小堀桂一郎の『戰後思想の超克』(八の50)

 昭和五十八年十二月、小堀桂一郎の『戰後思想の超克』が出版された。小堀は「西洋でまだイギリス人、フランス人、ドイツ人といつた國民が分化せず、その國語もまだ成立してゐなかつた、西暦紀元八世紀といふ段階に於て、日本人が既に『古事記』『日本書紀』といふ自分たちの民族の歴史書を持ち、『萬葉集』といふ自らの國語による詩歌の集を作り上げてゐたことが我々の注目を惹きます。續く次の世紀、第九世紀の半ばには最初の散文の物語たる『竹取物語』が成立し、以後およそ五十年ごとにその半世紀を代表して、『伊勢物語』『宇津保物語』『源氏物語』『濱松中納言物語』『狹衣物語』などが誕生して、日本の第十・十一世紀はさながら『創作物語の世紀』が二期續く、といつた觀を呈するのですが、これは世界文學史のどこを丹念に探してもどこにも類例の見當らない、日本以外に例のない事蹟であつて、ロシアの學者ニコライ・コンラドによれば、これは端的に『世界史の謎』なのです」と、日本の古典の豐富さを稱揚してゐる。

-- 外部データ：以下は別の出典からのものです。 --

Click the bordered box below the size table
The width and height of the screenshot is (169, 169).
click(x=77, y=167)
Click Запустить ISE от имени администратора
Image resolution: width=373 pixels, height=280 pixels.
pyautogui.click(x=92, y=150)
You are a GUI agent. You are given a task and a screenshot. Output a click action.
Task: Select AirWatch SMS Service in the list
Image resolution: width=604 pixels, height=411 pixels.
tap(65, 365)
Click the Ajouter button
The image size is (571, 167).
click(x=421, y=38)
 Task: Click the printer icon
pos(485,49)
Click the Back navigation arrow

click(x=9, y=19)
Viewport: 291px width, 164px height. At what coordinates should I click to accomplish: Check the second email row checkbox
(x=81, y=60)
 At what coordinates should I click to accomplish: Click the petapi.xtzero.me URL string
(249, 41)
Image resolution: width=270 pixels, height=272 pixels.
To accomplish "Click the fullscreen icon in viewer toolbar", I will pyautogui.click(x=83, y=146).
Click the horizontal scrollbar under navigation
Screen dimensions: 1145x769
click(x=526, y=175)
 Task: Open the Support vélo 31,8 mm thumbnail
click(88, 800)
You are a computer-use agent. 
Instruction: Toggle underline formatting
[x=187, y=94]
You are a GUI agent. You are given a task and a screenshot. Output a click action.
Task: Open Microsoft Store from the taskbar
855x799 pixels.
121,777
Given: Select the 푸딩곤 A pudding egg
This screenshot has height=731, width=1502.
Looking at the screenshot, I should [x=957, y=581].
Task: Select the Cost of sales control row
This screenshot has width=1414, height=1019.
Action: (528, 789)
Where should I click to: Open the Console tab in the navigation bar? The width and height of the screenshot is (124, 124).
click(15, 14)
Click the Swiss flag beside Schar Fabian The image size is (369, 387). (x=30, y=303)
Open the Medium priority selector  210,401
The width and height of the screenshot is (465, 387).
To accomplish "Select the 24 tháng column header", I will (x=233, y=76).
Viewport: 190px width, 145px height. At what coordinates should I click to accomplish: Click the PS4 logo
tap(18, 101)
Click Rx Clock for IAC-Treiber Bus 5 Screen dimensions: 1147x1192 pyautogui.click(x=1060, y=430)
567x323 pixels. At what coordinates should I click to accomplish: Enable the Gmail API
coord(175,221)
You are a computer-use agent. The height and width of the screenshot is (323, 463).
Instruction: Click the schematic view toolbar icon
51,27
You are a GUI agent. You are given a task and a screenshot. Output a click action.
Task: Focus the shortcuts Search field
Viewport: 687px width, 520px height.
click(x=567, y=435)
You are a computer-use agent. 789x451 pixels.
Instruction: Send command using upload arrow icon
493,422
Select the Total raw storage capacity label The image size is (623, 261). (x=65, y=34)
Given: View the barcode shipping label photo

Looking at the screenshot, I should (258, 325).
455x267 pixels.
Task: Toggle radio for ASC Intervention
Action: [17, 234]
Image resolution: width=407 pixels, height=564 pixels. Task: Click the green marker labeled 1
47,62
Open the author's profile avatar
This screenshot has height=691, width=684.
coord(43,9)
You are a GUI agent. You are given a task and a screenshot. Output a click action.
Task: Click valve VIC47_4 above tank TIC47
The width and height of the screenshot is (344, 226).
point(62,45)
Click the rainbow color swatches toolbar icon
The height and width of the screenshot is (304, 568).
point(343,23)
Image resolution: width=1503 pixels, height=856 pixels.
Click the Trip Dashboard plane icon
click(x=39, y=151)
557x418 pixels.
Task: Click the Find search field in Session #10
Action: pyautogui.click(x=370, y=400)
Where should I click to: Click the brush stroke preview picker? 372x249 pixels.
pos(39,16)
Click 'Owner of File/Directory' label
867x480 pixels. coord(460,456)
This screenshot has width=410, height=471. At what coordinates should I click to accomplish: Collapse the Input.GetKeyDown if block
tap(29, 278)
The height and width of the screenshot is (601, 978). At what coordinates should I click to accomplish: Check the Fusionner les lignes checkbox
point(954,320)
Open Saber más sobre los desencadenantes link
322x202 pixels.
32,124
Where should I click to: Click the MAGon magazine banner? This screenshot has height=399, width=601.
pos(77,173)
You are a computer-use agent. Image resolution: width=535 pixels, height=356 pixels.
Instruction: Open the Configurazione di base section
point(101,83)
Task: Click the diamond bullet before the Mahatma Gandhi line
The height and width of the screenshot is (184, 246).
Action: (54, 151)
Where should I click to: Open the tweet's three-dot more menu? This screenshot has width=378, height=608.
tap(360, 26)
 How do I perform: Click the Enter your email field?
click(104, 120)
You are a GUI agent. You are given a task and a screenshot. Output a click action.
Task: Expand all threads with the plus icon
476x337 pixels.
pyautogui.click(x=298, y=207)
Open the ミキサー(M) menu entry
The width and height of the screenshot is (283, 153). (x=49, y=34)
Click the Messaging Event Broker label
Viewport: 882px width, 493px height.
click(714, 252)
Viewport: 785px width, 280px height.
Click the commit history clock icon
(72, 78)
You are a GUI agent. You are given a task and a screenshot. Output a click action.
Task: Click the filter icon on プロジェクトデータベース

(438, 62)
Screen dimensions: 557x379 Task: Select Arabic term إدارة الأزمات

 また、小堀は「思想は言葉を以て表現された時初めて形を得ます。言葉にならない思想は、漠然たる感じや、腦裏に思ひ描いた映像ではあつても、まだ思想とは言へない」「我々は皆日本語を以て物を考へるのですから、國語力は即ち思考力だといふことになります」と國語の重要なことに觸れ、「戰後の無法な國語改革、といふのは一部無學で低級な文部官僚による國語破壞の策謀にすぎなかつたのですが、『現代かなづかい』といふ暴力的な規則を國語表記の中に持ちこみ、結果として五十音圖の意義・役割を甚だしく輕視するやうに仕向けてしまひました。現今しきりに慨歎されてゐる國語の亂れを正すにはまづ五十音圖の正しい認識と活用が不可缺であります」と述べ、「現代かなづかい」は「全く無益に、個々の詞の持つ語原や由來への記憶を破壞してしまつた」極めて不合理なものだと批判してゐる。

 なほ、小堀は「再考・現代假名遣」(『文化會議』昭和六十一年六月)において、假名遣の歴史を辿つた後「新たに發生してきた發音に合せてその綴りを變化させるとしたら、その語にまつはる歴史的記憶が消え失せ、その語の語原が見失はれてしまふ」「音韻文字といへどもこれを表音主義的に用ゐることは文化の醇熟と深化に寄與する所以ではない。語原的・歴史的綴字法を保存して古典文化との繋りを絶えず記憶に呼び戻す樣に仕組んでおいた方が國民精神の血の循環の爲に、健康刷新の爲に有益なのではないか」と述べてゐる。